TASK INPUT:
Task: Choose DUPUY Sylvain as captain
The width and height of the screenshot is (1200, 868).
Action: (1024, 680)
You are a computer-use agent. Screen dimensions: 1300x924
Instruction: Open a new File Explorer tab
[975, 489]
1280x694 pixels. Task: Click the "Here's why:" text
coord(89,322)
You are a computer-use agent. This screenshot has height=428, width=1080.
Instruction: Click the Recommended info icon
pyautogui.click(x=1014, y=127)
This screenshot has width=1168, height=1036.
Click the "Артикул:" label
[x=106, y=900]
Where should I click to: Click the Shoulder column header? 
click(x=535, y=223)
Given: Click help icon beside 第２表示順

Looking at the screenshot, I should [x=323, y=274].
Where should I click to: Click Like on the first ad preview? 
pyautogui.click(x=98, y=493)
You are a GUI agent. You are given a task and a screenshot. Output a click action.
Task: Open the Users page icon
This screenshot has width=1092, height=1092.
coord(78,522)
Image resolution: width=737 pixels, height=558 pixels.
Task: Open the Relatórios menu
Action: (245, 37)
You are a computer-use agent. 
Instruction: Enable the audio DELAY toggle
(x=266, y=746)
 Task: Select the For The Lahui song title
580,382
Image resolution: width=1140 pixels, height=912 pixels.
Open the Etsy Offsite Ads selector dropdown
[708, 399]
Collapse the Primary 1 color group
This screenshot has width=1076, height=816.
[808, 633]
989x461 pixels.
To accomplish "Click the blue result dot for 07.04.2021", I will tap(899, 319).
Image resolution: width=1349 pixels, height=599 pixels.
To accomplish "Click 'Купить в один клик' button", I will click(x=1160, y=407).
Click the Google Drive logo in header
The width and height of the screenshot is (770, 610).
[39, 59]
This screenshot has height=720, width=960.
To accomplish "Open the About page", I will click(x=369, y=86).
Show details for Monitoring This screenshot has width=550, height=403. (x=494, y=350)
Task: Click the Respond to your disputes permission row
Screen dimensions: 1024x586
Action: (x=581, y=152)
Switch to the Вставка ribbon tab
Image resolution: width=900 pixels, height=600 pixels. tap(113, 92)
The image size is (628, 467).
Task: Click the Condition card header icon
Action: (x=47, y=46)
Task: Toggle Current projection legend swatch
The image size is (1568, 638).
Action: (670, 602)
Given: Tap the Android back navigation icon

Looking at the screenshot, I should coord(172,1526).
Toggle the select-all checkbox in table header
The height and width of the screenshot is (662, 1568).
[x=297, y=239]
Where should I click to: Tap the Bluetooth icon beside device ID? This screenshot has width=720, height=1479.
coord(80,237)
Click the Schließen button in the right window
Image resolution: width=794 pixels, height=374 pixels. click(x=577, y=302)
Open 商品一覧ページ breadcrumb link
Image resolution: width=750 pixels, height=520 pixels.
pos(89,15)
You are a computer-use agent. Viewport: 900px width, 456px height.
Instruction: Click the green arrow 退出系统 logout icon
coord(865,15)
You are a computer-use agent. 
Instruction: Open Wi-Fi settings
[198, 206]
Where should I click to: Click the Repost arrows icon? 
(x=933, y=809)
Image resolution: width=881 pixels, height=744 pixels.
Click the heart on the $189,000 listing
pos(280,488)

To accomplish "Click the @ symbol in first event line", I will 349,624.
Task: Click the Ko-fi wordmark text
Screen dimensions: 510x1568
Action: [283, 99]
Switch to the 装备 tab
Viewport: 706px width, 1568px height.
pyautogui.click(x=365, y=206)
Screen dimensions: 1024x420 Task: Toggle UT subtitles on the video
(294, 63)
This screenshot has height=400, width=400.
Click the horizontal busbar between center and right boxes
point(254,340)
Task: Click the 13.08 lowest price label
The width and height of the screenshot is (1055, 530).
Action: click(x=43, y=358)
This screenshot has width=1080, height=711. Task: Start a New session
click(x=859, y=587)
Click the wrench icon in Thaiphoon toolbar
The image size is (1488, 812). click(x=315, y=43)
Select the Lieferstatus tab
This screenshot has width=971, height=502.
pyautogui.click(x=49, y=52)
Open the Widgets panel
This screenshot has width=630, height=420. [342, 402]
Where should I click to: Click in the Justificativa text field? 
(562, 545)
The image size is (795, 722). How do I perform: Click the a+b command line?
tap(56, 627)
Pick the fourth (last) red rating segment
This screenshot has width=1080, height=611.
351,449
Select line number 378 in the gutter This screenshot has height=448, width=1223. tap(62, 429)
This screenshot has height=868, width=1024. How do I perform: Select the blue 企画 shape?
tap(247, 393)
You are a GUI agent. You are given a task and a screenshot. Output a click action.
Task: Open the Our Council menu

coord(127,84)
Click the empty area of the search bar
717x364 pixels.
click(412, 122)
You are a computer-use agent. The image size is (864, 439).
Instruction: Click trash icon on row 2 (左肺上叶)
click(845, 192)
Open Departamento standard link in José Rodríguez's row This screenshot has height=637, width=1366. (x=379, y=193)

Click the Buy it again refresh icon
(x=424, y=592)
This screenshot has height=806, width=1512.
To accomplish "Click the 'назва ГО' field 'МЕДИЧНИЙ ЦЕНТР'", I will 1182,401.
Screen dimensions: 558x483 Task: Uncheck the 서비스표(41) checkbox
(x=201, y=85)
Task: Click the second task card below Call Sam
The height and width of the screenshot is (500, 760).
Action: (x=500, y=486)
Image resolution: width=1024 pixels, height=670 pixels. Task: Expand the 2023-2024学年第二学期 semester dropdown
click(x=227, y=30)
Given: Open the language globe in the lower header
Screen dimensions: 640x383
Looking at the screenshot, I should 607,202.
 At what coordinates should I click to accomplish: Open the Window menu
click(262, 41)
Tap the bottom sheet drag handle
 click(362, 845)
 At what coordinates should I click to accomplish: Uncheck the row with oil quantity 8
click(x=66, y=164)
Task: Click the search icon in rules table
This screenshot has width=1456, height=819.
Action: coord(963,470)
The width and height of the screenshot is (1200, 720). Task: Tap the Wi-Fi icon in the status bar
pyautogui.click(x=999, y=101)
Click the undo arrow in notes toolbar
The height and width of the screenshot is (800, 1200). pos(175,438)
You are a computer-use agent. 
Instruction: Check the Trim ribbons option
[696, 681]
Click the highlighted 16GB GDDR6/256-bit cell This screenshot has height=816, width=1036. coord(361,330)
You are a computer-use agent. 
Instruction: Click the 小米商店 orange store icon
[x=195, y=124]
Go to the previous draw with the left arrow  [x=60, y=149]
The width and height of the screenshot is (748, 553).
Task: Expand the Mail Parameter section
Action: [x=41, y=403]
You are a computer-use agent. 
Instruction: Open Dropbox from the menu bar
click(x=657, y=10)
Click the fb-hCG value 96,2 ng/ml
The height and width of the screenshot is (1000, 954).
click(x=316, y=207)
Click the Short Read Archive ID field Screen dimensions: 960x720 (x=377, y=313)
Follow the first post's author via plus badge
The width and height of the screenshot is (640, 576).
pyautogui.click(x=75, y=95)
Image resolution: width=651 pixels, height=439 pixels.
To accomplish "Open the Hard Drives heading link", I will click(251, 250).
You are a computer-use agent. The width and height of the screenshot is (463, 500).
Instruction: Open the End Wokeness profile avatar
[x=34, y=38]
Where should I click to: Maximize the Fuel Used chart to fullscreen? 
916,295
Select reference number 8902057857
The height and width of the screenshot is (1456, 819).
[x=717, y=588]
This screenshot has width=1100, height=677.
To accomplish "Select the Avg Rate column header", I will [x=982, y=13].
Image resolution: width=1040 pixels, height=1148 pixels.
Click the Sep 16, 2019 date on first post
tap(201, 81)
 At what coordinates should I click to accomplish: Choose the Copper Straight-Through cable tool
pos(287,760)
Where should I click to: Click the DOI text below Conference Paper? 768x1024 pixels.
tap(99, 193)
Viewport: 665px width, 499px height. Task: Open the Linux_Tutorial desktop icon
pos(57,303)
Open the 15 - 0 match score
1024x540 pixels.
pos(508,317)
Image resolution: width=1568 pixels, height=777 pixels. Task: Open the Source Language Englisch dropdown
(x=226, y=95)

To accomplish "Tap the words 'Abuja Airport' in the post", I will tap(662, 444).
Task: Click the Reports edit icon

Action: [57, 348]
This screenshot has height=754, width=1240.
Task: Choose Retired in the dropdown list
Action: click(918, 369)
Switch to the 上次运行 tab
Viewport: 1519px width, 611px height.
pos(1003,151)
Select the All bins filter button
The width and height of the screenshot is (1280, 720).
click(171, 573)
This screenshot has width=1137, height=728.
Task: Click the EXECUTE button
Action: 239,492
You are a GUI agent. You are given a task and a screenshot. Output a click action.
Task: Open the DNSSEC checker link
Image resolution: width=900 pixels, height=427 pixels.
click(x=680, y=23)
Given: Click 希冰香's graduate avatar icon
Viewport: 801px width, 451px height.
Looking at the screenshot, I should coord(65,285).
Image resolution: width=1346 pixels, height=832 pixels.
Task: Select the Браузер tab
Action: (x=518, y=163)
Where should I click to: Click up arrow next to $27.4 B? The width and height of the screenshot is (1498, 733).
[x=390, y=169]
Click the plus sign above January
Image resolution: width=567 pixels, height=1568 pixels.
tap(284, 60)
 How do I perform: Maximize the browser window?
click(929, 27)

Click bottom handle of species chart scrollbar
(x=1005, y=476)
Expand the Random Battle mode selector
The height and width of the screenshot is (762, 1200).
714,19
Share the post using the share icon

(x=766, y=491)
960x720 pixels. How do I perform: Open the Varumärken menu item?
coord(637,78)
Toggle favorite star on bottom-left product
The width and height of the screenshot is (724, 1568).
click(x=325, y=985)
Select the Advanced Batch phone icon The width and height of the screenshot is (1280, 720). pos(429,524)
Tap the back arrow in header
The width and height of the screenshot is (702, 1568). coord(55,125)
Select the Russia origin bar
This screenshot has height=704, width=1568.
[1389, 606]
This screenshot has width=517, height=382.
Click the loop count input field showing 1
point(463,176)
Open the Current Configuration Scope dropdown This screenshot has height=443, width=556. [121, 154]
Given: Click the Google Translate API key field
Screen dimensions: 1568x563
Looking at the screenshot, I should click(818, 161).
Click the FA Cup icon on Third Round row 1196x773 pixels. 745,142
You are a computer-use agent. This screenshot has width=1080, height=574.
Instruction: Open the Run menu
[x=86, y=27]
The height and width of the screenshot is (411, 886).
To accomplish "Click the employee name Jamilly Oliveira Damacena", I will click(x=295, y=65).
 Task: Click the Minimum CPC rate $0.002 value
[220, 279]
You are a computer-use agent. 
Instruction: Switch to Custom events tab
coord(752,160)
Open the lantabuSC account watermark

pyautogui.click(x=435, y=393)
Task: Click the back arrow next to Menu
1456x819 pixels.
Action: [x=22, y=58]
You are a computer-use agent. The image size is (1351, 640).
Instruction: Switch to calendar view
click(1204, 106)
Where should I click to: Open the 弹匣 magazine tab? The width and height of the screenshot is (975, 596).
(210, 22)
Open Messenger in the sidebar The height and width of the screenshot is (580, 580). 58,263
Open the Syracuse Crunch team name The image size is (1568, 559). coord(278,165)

TASK DESCRIPTION: Search the listing above for the string "number". Copy every line that contains it.

RESULT OF THE EXERCISE:
Select line number 378 in the gutter This screenshot has height=448, width=1223. tap(62, 429)
Select reference number 8902057857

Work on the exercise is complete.